Super hi-res sunspot

By Phil Plait
BadAstronomyHero

On August 1, astrophotographer Bart Declercq went outside to get some shots of our nearest star. He used a 30 centimeter (12") telescope, two filters, and a pretty nice camera, he took several thousand frames of video of the Sun. Using a technique that allows combining the frames to get the highest resolution image - and then using a further technique called deconvolution to sharpen it a bit more - he was able to create this tremendous picture of a sunspot:

[Click to ensolarnate and get the 3000 x 2000 pixel hi-res version; this picture displayed here is only one part of a much larger image!]

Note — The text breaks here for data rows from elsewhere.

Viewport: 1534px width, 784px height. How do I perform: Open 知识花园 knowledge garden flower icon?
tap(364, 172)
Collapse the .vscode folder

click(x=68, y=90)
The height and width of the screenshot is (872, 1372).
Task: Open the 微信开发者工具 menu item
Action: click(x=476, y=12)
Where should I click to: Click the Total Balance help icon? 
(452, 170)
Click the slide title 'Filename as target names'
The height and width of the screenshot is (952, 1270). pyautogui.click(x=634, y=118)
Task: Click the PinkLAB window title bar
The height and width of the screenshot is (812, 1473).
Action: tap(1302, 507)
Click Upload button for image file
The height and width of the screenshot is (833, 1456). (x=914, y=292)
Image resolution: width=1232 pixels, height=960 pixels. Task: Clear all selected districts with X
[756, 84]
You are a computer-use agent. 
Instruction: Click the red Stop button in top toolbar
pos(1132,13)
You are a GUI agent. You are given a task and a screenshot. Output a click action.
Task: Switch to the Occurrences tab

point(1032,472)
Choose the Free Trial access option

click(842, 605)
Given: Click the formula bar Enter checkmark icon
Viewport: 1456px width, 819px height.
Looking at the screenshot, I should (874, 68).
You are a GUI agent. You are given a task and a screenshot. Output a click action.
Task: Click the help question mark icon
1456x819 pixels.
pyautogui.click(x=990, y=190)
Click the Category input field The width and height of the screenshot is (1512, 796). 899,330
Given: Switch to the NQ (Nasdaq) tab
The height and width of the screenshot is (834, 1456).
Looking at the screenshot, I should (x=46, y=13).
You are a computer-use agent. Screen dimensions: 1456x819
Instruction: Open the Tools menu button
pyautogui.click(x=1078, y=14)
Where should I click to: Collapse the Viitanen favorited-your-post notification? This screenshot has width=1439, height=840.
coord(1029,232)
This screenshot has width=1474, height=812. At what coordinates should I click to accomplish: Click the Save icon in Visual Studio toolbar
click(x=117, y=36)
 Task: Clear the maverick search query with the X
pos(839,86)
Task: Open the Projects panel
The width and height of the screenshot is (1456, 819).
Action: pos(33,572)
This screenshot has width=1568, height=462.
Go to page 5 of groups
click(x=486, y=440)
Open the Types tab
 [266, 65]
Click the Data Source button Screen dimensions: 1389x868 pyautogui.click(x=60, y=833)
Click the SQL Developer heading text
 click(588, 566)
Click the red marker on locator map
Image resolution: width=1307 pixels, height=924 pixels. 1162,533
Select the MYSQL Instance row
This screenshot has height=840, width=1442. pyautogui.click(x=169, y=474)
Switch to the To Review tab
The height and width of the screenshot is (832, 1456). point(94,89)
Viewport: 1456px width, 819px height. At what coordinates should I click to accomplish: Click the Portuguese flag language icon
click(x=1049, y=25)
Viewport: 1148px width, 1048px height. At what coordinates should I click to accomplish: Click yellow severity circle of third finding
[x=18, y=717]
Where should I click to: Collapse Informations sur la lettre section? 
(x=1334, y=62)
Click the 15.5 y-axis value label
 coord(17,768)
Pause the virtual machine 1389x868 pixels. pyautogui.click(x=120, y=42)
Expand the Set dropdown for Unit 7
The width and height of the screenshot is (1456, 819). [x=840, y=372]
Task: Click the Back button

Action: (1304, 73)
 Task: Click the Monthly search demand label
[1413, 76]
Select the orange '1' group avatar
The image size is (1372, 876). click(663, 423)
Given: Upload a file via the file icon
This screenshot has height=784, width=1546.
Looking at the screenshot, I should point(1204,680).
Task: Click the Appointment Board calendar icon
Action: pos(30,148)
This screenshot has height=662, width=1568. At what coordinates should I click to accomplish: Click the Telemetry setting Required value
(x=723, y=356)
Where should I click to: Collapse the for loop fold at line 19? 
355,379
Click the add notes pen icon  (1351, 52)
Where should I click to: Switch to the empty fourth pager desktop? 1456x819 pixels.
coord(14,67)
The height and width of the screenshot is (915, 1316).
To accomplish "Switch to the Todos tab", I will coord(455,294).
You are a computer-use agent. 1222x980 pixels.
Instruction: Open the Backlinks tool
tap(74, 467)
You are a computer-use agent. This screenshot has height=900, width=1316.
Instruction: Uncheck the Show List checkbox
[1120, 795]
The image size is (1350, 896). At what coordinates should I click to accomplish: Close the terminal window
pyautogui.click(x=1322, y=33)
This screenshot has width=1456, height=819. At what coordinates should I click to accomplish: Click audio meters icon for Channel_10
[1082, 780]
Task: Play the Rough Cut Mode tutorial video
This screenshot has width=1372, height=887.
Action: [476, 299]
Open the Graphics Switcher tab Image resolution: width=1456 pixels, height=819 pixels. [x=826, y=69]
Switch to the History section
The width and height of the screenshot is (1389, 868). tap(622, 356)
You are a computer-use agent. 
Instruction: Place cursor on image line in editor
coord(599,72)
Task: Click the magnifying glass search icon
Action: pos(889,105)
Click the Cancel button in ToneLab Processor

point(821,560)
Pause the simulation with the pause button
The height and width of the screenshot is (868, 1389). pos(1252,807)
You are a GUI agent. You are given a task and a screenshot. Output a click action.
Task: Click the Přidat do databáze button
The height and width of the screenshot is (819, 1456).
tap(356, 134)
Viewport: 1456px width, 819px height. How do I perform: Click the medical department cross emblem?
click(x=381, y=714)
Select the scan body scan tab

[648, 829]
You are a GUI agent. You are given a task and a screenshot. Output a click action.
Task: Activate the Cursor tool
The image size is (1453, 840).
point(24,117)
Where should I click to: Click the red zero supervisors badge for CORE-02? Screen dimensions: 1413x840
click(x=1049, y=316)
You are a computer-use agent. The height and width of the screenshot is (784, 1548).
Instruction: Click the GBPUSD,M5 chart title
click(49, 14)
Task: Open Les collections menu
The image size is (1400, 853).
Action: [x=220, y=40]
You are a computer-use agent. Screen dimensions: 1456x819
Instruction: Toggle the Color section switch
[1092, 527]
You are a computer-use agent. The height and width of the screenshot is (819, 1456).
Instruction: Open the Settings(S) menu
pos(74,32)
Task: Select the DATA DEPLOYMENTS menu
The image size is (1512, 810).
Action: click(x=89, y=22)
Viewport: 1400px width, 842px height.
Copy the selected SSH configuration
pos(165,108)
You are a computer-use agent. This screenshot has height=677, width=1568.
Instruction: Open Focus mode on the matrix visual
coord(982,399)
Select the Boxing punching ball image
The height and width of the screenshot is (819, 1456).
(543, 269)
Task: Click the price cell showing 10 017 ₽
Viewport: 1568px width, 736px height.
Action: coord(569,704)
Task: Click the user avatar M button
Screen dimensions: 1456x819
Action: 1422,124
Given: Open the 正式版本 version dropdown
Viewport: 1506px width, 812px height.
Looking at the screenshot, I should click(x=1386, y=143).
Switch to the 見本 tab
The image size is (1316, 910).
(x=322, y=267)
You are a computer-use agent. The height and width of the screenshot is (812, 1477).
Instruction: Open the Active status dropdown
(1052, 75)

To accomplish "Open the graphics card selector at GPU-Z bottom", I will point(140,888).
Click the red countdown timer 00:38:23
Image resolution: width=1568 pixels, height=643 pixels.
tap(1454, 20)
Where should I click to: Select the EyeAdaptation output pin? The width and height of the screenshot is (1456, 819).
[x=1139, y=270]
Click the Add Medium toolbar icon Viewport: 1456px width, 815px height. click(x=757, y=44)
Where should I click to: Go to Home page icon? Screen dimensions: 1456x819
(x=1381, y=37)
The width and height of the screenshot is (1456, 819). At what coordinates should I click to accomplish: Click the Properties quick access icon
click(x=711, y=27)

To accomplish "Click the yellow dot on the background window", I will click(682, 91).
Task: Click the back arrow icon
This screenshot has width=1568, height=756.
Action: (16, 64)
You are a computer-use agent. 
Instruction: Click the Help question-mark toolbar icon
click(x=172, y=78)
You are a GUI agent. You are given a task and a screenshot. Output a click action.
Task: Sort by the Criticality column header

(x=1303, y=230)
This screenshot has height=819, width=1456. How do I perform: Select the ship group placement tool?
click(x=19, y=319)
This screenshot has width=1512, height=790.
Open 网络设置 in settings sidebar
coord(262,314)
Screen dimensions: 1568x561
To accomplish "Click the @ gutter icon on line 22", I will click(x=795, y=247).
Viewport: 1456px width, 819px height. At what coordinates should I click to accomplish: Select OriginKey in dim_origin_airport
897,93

Wow! This sunspot is officially called Active Region 1532, and is still visible on the Sun's surface. The detail you can see here is amazing; the spot's umbra (the dark region) is obvious enough, but the amount of small-scale features in the penumbra (the lighter outer region) is incredible. Surrounding the spot are granules; the pebbly-looking structures which are actually huge convection cells on the Sun. Hot plasma (gas where its atoms are stripped of one or more electrons) from inside the Sun rises to the surface, cools, and sinks back down. Granules are the tops of these convection cells.

Sunspots are where the Sun's fiercely complex magnetic field breaks through the surface, looping outward and back down, beginning and ending in the spots. These loops of magnetism tend to suppress convection. The plasma cools but cannot sink down. The brightness with which the plasma glows depends on its temperature, so the cooler plasma in the spot appears dark against the hotter material around it.

The scale of all this is hard to grasp. A quick measurement on the image indicates that the spot is about 20,000 kilometers (12,000 miles) across... in other words, just the spot's umbra alone is roughly the same size as the Earth!

It's easy to forget just how mighty the Sun is, but pictures like this really slam it home. The Sun is a star, 1.4 million kilometers across, 330,000 times as massive as the Earth, and a complex, amazing, and wondrous place.